Assigned task
Establish how many lines of the material below contain the string "Internet". Return that number by itself.

Raw data
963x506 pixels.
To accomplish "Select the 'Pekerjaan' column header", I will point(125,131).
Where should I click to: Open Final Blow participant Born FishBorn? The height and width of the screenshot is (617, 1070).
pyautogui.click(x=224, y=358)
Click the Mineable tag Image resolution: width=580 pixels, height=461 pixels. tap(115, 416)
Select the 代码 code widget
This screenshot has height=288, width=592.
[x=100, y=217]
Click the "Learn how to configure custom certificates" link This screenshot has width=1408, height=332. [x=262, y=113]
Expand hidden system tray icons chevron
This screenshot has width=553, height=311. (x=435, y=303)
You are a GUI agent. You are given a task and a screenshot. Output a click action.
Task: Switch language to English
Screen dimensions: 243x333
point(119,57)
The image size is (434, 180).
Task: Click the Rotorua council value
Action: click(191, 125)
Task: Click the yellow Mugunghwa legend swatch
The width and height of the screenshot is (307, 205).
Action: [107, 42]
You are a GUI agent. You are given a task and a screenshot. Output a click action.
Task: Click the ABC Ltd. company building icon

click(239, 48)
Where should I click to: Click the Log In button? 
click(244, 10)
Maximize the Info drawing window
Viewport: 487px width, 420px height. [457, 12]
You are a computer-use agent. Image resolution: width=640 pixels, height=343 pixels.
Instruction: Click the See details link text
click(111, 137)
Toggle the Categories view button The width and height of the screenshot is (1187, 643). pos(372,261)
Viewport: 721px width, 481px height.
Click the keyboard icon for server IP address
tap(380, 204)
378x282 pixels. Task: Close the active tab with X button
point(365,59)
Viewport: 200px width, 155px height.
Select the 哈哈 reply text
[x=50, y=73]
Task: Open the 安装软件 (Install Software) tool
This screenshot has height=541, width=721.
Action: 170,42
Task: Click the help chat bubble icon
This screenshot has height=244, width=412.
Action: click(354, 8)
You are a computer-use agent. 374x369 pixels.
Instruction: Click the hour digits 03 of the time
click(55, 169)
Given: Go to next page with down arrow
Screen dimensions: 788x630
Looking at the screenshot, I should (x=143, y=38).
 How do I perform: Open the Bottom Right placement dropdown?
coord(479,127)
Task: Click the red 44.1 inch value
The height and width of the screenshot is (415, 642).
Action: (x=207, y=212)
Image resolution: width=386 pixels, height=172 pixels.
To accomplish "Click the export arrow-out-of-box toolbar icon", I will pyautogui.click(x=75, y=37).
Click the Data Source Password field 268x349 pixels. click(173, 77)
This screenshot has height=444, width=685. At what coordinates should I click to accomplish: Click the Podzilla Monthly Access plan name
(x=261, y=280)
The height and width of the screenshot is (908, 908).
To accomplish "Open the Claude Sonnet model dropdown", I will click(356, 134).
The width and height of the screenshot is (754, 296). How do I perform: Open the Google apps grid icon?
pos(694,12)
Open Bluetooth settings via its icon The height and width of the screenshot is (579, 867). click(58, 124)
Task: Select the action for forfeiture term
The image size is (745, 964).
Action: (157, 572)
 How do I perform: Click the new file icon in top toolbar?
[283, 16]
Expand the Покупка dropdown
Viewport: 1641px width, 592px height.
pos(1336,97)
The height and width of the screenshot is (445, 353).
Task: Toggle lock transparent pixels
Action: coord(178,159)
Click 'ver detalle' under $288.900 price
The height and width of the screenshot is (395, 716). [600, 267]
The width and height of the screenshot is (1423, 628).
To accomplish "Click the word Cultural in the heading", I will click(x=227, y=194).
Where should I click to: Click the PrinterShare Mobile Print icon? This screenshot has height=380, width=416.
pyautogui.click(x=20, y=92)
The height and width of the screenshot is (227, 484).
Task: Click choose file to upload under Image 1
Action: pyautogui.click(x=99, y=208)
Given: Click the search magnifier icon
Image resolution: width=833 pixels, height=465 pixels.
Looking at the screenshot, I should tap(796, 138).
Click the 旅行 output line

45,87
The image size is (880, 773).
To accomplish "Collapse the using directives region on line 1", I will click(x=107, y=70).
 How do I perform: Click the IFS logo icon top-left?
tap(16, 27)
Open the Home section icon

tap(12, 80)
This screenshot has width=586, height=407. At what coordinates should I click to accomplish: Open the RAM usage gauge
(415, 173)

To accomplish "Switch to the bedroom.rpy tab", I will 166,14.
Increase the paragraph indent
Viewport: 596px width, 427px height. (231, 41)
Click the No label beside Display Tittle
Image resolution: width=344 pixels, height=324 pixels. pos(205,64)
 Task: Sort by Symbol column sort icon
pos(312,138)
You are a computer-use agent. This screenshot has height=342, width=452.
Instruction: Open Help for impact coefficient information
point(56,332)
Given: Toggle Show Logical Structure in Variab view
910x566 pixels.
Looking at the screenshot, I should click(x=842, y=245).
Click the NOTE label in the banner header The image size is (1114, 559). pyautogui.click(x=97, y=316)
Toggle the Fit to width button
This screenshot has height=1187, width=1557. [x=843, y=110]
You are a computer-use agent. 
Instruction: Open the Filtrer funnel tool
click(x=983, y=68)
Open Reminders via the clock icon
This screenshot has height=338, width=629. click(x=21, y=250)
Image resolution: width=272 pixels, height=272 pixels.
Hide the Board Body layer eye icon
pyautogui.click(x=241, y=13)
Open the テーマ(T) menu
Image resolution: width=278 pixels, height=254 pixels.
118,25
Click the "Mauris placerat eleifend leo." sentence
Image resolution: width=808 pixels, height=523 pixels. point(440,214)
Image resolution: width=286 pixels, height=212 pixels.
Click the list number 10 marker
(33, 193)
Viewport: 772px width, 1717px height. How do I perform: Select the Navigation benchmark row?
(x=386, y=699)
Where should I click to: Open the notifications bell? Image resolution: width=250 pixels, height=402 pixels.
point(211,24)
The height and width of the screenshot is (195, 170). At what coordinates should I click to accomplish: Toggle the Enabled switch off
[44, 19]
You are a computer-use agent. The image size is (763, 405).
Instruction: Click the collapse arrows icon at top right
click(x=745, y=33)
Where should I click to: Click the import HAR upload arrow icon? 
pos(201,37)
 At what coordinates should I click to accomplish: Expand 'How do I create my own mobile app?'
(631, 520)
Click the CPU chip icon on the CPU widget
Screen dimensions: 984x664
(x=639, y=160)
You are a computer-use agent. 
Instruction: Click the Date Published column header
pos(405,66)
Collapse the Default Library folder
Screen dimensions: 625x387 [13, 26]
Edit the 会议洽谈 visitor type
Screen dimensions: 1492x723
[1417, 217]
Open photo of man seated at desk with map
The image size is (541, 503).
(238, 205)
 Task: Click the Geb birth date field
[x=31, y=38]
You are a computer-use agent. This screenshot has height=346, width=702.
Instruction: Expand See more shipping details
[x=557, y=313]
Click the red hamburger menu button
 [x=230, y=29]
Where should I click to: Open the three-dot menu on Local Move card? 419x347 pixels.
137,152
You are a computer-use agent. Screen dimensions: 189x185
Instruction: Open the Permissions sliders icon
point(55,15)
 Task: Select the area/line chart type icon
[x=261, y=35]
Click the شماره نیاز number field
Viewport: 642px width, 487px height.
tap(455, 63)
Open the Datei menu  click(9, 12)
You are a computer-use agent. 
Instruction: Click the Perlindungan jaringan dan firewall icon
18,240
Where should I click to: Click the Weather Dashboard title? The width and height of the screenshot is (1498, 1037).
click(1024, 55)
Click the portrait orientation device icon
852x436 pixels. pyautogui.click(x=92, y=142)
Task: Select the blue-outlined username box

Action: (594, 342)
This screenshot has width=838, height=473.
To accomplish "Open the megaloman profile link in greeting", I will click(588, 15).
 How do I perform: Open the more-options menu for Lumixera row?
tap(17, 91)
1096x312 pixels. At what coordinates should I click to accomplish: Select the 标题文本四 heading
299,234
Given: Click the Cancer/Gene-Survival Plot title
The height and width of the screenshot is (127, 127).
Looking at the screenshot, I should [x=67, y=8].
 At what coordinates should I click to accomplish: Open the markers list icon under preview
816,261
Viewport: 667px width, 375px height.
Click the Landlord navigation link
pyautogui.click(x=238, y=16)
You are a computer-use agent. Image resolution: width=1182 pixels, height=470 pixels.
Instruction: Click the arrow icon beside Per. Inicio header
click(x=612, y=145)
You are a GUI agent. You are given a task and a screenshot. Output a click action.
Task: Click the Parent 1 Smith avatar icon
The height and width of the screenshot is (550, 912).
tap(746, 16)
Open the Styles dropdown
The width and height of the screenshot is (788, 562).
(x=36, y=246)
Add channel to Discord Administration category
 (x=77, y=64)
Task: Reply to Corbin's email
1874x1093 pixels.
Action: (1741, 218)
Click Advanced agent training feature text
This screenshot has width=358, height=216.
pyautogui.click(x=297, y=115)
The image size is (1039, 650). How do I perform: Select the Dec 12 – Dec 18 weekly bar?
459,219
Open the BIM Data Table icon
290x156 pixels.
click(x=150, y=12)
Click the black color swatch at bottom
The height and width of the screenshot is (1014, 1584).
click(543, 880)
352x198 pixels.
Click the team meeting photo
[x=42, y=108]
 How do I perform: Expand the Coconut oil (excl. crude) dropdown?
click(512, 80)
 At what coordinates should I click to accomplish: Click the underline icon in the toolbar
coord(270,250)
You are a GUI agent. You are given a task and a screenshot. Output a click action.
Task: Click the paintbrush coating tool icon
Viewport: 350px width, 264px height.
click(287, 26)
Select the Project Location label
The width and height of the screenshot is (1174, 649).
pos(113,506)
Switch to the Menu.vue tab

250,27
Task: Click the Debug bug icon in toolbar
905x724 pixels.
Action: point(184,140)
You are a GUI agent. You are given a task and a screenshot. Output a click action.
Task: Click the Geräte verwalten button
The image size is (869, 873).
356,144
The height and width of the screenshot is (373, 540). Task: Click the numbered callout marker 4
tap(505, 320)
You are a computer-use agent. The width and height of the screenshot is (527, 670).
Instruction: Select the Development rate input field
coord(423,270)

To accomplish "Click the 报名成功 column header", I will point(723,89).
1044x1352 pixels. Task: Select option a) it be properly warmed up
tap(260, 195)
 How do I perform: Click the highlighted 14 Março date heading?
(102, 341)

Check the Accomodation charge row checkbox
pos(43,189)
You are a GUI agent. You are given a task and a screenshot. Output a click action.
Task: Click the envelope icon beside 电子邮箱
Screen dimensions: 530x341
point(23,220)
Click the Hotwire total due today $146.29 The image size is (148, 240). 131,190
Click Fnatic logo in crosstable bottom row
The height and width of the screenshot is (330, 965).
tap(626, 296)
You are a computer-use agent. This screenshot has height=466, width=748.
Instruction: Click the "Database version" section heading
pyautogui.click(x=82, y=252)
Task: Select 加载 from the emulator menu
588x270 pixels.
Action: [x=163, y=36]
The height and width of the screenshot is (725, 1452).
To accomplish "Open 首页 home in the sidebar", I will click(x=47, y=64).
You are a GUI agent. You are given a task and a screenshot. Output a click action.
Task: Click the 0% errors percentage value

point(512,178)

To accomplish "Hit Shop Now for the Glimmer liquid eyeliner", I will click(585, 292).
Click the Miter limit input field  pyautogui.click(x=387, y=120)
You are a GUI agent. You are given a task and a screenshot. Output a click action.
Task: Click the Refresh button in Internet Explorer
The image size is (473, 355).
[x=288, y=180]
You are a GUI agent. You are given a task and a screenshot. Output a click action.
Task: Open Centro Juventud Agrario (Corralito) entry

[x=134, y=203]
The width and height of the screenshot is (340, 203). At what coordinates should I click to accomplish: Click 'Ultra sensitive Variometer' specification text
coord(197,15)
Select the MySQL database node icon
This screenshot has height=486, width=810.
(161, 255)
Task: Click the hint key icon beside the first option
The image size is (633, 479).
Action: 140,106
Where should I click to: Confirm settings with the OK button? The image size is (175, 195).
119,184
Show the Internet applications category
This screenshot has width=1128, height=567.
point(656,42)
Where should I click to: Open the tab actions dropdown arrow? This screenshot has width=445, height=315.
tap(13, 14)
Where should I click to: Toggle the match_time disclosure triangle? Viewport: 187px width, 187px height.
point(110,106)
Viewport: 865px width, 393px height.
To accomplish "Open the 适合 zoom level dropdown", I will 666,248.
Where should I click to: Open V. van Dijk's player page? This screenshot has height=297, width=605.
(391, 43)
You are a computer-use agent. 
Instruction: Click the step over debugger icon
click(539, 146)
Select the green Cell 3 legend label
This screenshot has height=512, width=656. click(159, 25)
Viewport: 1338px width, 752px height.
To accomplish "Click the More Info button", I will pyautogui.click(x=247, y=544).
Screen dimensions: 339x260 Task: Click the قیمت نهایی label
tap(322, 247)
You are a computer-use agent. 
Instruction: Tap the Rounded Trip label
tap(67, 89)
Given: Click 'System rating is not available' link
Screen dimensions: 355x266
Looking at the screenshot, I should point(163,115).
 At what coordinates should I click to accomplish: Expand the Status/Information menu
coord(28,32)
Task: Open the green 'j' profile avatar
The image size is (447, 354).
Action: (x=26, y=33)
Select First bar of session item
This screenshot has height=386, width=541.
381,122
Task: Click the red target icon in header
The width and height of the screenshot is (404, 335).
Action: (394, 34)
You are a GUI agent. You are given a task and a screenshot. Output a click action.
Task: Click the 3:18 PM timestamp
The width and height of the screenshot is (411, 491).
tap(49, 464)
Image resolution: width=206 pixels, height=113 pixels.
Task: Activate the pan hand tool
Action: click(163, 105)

Result for this exercise
2